El médico recomendó que se hiciera una radiografía de la columna vertebral, pues era posible que tuviese una lesión grave cuyas consecuencias se podían manifestar años después, aunque, por el momento, aquello pareciese banal.
Al oír esas palabras, dichas con toda la frialdad técnica de quien da un diagnóstico, doña Lucilia, asustada, le insistió dulcemente a su hijo para que siguiese la orientación médica. Plinio, sintiéndose en la plena fuerza de sus vigorosos veintiún años, al principio no quiso. Opinaba que era mejor no empezar a buscar enfermedades, pues los médicos eran capaces de encontrarlas y, en el afán de curarle, terminarían perturbando su equilibrio interno. No obstante, dada la suave insistencia de su extremosa madre, decidió por fin atenderla, apenas para calmarle la aflicción.
Resolvieron ir al día siguiente al Instituto Paulista en donde había un radiólogo de confianza. Doña Lucilia lo llamó por teléfono con antecedencia para pedir hora y asegurarse que se haría la radiografía, pues temía que si hubiese algún contratiempo su hijo desistiese de volver allí. Conociendo bien la despreocupación de Plinio por las normas médicas, quiso ir con él para cerciorarse personalmente del resultado de los exámenes.
Mientras esperaba que la radiografía estuviera lista, Plinio se fue a pasear un poco por el jardín con su amigo, quien lo había acompañado, y a visitar la capilla del hospital para adorar al Santísimo Sacramento.

“Rosée y tú fuisteis confiados a Dios antes de nacer” Imagen del Sagrado Corazón perteneciente a Doña Lucilia

Doña Lucilia aguardaba en la sala de espera, rezando el rosario. Hasta ese momento ella no había demostrado la aflicción que le producía la perspectiva de ver a su hijo inmovilizado. Sin embargo, a medida que se aproximaba la hora de saber el resultado del examen, la misma aumentó, haciéndole implorar confiante el auxilio del Sagrado Corazón de Jesús, por intercesión de la Santísima Virgen.
Cuando Plinio volvió junto a su madre, notó que había vertido copiosas lagrimas y que una oleada de aprensiones le nublaba la aterciopelada mirada. Entonces se dio cuenta de cuánto la atormentaba aquel pequeño problema de salud, y le preguntó filialmente:
— Pero, Mãezinha, ¿qué es esto?
Ella no le respondió y continuó desgranando silenciosamente las cuentas del rosario. Plinio insistió:
— Pero, explíqueme un poco.
Entonces ella le contestó:
— Estoy muy angustiada.
— Pero ¿por qué está tan angustiada? — dijo Plinio, sin entender bien cómo algo tan insignificante para él pudiese causarle a su madre tal grado de preocupación. Doña Lucilia, cada vez más seria por la aprensión que sentía, se limitó apenas a decir:
— Según lo que sea, ya verás…
No había manera de consolarla. Los minutos de espera que les quedaban, los pasaron en silencio.

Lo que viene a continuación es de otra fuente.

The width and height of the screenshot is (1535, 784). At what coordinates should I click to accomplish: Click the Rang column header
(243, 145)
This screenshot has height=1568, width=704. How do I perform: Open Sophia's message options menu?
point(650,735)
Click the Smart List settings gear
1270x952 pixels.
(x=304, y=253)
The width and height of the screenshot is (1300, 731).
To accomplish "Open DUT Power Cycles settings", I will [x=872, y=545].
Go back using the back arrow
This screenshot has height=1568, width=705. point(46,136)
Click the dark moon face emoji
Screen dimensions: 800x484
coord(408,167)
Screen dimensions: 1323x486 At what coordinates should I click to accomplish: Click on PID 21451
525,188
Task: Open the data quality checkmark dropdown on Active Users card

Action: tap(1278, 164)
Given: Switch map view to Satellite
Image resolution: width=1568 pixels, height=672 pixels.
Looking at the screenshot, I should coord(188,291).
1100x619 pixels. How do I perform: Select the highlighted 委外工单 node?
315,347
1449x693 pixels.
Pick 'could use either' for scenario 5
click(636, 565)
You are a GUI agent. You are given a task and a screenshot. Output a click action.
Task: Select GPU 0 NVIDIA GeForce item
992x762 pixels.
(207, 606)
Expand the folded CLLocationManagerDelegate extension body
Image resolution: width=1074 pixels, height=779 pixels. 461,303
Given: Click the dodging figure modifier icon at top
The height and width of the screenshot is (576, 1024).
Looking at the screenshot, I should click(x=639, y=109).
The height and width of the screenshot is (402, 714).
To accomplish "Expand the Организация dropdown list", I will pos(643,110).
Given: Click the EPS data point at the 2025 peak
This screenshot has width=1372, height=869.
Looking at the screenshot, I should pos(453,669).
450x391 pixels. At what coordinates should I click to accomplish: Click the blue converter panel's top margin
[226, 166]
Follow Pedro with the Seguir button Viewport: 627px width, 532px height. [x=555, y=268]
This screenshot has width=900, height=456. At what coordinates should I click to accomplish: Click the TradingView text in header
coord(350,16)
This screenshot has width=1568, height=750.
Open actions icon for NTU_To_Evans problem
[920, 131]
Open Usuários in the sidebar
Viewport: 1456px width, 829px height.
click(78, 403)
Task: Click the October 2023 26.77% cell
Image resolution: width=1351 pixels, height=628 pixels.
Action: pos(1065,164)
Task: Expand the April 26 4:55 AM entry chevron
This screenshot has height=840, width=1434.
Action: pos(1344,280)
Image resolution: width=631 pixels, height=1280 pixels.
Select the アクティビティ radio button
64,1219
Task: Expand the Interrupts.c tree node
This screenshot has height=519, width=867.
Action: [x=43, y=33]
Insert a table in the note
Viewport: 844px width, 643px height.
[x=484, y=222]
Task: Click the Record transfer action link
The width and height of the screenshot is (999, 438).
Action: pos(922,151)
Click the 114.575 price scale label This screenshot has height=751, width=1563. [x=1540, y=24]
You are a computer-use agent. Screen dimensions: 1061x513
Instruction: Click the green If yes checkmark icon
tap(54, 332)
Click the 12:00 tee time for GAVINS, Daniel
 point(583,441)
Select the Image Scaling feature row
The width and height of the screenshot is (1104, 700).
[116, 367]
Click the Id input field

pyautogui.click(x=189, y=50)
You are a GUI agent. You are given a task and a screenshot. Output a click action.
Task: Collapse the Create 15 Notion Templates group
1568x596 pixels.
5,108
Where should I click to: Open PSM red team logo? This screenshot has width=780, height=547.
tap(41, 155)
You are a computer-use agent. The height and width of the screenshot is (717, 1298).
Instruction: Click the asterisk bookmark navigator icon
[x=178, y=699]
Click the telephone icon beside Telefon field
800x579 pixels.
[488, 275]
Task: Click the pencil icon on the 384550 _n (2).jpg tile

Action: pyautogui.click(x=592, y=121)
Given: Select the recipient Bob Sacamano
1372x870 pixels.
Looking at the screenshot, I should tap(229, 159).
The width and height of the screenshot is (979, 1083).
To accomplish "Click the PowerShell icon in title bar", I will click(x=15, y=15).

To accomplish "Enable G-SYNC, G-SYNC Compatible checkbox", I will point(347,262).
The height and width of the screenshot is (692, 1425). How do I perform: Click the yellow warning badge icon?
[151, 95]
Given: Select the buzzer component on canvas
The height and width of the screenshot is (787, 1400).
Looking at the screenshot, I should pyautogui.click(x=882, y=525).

Al fin apareció el médico en la puerta de la sala con la radiografía en la mano y auspiciosamente anunció:
— No tiene nada.
La manera tan simplificada con que trasmitió el resultado no tranquilizó enteramente a doña Lucilia, quien preguntó:
— Doctor, pero ¿me garantiza que no tiene nada de verdad?
Él para calmarla, le dijo:
— Doña Lucilia, si usted quiere se lo puedo mostrar. Mire, está todo perfecto…
y le dio una rápida explicación.
Ante la seguridad con que hablaba el radiólogo, las pesadas nubes de incertidumbre se disiparon en su alma, se serenó y dio internamente gracias al Sagrado Corazón de Jesús por haber protegido una vez más a Plinio.